Integers a and b have word lists a.word(0), a.word(1), ..., a.word(a.word_count - 1) and b.word(0), b.word(1), ..., b.word(b.word_count - 1) from most significant to least significant. The function definition must compute the product of slices of a and b, namely the non-negative integers with word lists, respectively,

[a.word(a_slice_min), a.word(a_slice_min + 1), ..., a.word(a_slice_max_excl - 1)]
[b.word(b_slice_min), b.word(b_slice_min + 1), ..., b.word(b_slice_max_excl - 1)]

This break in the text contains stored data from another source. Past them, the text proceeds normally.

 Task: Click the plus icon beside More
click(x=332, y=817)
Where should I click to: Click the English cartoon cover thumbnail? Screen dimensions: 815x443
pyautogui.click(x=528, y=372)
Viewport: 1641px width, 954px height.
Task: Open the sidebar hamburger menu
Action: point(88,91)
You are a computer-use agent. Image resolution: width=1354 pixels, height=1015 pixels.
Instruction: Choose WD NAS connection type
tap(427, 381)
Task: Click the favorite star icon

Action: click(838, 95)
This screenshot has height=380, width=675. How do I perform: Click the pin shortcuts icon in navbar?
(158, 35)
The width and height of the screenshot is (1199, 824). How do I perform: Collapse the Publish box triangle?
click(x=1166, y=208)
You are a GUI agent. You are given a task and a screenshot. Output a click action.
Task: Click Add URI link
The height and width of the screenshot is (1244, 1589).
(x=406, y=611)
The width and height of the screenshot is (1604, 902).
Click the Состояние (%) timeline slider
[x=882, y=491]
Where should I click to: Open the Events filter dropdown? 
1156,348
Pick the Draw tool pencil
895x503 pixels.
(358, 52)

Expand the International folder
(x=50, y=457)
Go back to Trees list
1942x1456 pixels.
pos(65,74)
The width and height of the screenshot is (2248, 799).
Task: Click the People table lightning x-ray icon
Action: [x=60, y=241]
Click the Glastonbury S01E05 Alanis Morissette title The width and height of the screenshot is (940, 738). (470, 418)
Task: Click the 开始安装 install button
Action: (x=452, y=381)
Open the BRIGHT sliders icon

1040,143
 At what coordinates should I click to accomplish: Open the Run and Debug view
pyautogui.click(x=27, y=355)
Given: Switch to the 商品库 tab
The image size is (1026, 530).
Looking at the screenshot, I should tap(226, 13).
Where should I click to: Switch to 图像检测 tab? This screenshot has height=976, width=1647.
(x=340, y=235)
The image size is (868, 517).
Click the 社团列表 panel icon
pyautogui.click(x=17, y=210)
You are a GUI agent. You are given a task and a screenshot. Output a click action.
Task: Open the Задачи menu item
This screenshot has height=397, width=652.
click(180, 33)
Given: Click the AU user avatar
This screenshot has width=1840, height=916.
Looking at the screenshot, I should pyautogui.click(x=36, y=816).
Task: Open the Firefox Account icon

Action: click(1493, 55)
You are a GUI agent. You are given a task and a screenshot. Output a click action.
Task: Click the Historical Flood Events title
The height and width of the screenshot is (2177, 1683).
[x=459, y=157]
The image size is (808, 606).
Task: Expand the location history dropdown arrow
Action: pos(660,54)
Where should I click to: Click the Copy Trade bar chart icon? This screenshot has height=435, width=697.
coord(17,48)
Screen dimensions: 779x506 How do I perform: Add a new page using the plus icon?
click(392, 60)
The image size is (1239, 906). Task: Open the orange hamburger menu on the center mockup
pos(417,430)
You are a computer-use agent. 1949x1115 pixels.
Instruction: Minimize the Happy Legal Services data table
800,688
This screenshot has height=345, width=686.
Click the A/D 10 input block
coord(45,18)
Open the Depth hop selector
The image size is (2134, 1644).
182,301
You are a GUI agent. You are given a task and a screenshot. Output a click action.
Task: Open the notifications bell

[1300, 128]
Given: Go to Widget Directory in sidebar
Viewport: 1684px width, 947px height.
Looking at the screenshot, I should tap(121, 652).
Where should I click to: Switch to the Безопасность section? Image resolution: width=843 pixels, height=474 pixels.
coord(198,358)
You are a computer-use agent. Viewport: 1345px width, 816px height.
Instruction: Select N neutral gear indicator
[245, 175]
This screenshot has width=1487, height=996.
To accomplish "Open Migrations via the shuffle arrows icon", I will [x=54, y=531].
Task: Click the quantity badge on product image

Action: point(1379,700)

The result must be placed in store, with the least significant result word at the (store_slice_max_excl - 1)th word of store. Finally, aux_store is our designated scratch space, with the words aux_slice_min, aux_slice_min + 1, ..., aux_slice_max_excl - 1 available for use by this particular recursive call. For example, the following code computes the product of the integers a and b:

exact::mult_karatsuba_internal(
    a, 0, a.word_count,
    b, 0, b.word_count,
    store, 0, store.word_count,
    aux_store, 0, aux_store.word_count
);

There are four cases in the body of mult_karatsuba_internal. The first occurs when a_width = a_slice_max_excl - a_slice_min or b_width = b_slice_max_excl - b_slice_min is less than some fixed threshold, that is, the slice of a or b is small enough. This functions as the base case of our algorithm, with the threshold being the maximum size for which the naive, grade-school multiplication algorithm is more efficient. In this case, a separate function exact::mult_school writes directly to store and requires no auxiliary storage.

The remaining cases depend on the value of N, calculated as

const int32_t a_width = a_slice_max_excl - a_slice_min;
const int32_t b_width = b_slice_max_excl - b_slice_min;

const int32_t N = std::max(a_width + 1, b_width + 1) / 2;

This functions as \(N\) from the previous section, though scaled by \(64\). The general process is to split a and b each into two parts \(a=w+x2^{64N}\) and \(b=y+z2^{64N}\). Here \(N\) is supposed to be about half the number of words of \(a\) and \(b\), so that \(w\) and \(x\) are roughly the same number of words, as is \(y\) and \(z\). But because \(a\) and \(b\) might have wildly different orders of magnitude, it may be the case that N is larger than or equal to a_width, corresponding to the case where \(y=0\). There's no point in applying the Karatsuba recursion here, since \(ab=wy+2^{64N}wz\) requires only two N-word multiplications. Instead, we first compute \(wz\) recursively in the higher words of the store slice, transfer some words of the result to aux_store, compute \(wy\) in the lower words of store, then add the cached words in aux_store back at the appropriate place. See the below diagram.